Ketika laporan semacam itu dipakai sebagai dasar penetapan tersangka atau pengambilalihan aset, maka yang kita bangun bukan negara hukum, tapi negara narasi. Narasi yang ditulis oleh mereka yang paham prosedur tapi abai terhadap substansi.
Laporan keuangan yang harusnya jadi alat pertanggungjawaban, berubah jadi senjata. Pasal pidana yang seharusnya digunakan sebagai upaya terakhir, malah jadi senjata pembuka. Kombinasi ini membentuk perangkap hukum yang tidak terlihat... sampai akhirnya korban menyadarinya di saat semuanya sudah terlambat.
Di Antara Audit dan Pasal: Profesi Profesional yang Harus Bangkit
Profesi bukan soal gelar atau sertifikat, tapi soal keberanian menjaga kebenaran saat kepentingan mengetuk pintu
Untuk rekan-rekan auditor, baik di KAP, BPK, maupun BPKP, tantangannya kini makin berat. Bukan hanya memastikan akurasi, tapi menjaga independensi. Karena sekali laporan dijadikan alat mainan kepentingan, nama baik profesi ikut dipertaruhkan.

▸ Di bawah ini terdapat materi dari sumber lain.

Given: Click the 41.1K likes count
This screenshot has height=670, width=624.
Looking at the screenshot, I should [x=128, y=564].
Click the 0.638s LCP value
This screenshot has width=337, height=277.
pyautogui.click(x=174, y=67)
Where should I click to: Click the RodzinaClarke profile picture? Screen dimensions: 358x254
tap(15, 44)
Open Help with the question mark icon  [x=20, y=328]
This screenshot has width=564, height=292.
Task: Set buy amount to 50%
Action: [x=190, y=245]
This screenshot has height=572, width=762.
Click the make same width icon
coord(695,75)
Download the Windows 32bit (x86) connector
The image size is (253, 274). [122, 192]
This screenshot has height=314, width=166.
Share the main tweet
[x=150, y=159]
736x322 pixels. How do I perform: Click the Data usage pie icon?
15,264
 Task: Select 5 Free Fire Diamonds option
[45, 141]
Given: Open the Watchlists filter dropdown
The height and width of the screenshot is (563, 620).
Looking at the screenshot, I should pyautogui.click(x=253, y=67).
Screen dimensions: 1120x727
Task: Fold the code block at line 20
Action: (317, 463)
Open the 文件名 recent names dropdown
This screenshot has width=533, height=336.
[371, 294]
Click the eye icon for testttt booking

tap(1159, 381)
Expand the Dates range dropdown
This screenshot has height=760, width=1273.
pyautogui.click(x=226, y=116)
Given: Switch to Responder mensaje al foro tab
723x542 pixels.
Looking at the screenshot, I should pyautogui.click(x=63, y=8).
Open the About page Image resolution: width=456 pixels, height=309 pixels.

Untuk rekan-rekan di KPK, kejaksaan, kepolisian—prosedur tetap harus dijalankan. Tapi kehati-hatian tetap jadi keharusan. Tidak semua kesalahan administrasi layak dijerat pidana. Tidak semua kelalaian bisa ditarik ke pengadilan. Hukum pidana bukan palu segala-guna.
Untuk hakim dan pengacara: ruang sidang bukan tempat sandiwara, tapi ruang pertarungan integritas. Jika bahan yang masuk sudah bias, maka tugas kita adalah menahan diri, menguji ulang, dan tidak membiarkan proses hukum dijadikan alat transaksi kepemilikan.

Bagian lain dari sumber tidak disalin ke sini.